An Illegal Education

Basij-Rasikh could have easily been among Afghan's vast uneducated.
But maverick members of her family had for generations insisted on the importance of education, even for girls. During Taliban years, her parents risked the lives of the entire family to send Basij-Rasikh and her sister to a secret school for girls.
Dressed as a boy, Basij-Rasikh slipped through the streets of Kabul, taking a different route each day to a home where a hundred young girls packed into the living room to learn.
Years later, she attended high school in the U.S. through an exchange program, and earned a degree in international studies and women and gender studies from Middlebury College in Vermont in 2011.
When she returned to Afghanistan, Basij-Rasikh vowed not just to improve education for women but also to help the country rethink how it educates everyone.
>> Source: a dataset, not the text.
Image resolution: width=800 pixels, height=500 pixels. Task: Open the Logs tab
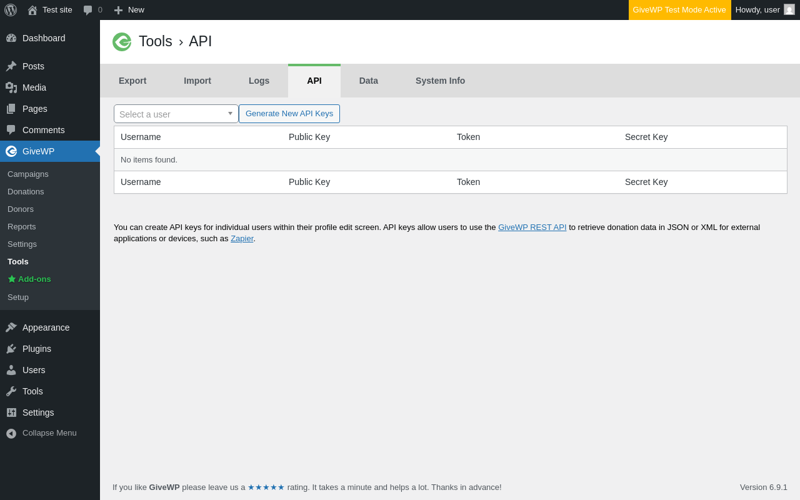259,81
For instance, at virtually all Afghan schools, student bodies reflect the insular, homogeneous ethnicity of their local area. "Students never have a chance to interact with people from other backgrounds," says Basij-Rasikh, "and that escalates our nation's severe ethnic tensions."
That's why the School of Leadership is a boarding school, with students coming from 14 provinces, representing five different ethnic backgrounds, and including both Sunni and Shiite Muslims. Girls, parents, and teachers sign an honor code pledging to respect, accept, and appreciate each other's differences.
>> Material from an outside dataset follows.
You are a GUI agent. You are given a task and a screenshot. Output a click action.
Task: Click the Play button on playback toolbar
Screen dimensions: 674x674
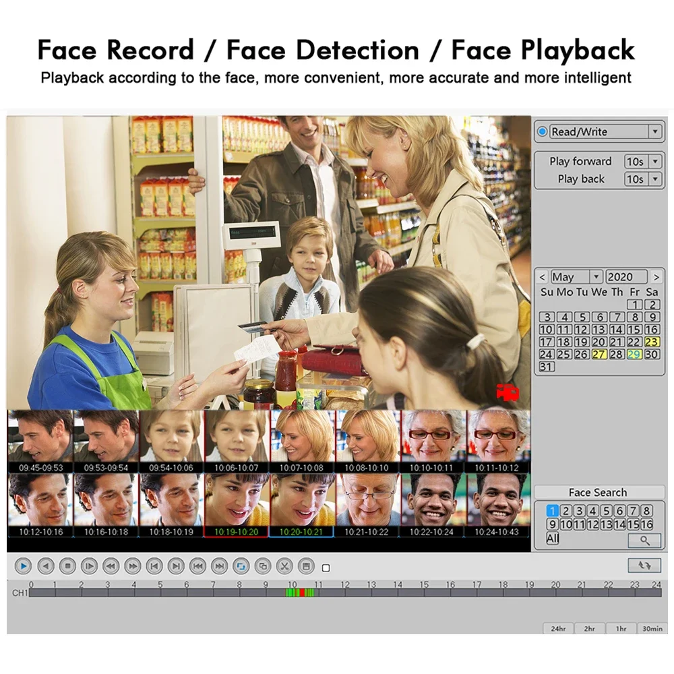23,567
"SOLA not only educates children," says Basij-Rasikh, "it's also a powerful opportunity to address social problems, promote unity, and nurture change makers."

Where Safety Is Not a Problem

Of course, the education part also matters—a lot.
"Afghanistan's current educational curriculum is 40 years old, and the entire system is based on rote learning and memorization," Basij-Rasikh says. "SOLA's focus is on critical thinking, creativity, and innovation. How else will they be equipped to solve our nation's complex problems?"
Instituting that kind of new thinking isn't easy. "The concept of a girl living away from home to be educated isn't culturally accepted," Basij-Rasikh says. "Families receive threats, and some even risk their lives to send daughters here."
Still, she marvels at the single mothers who "work so hard and sacrifice so much to give their girls the chance they were denied."
Now, many of the students want to give others new opportunities. Basij-Rasikh says that one student sets her sights on earning enough money as a businesswoman to build a hospital in the Afghan district with the world's highest maternal mortality rate.
But that depends on SOLA graduates' returning to Afghanistan after they study abroad at elite institutions like Tufts University, Smith College, and Yale.
"We don't ignore the disparity these girls face when they go to countries where safety is not a problem, where electricity doesn't disappear, where they have showers not buckets, and grocery stores are filled with an abundance of options," Basij-Rasikh says.
"Our hope is that by creating a high-quality boarding school that lets them spend formative years in their own country, they'll have more reasons and desire to return."
Ultimately, Basij-Rasikh hopes her school will acquire a larger campus in Kabul, that its model will be replicated throughout Afghanistan, and even that critical-thinking-based learning will become part of mainstream public schools.
But all that is probably a long way off. The first priority is getting recent graduates to come back from abroad. "My father tells me my efforts are like planting a date tree," she says. "It takes 50 years to bear its first fruit. I am determined to make it happen."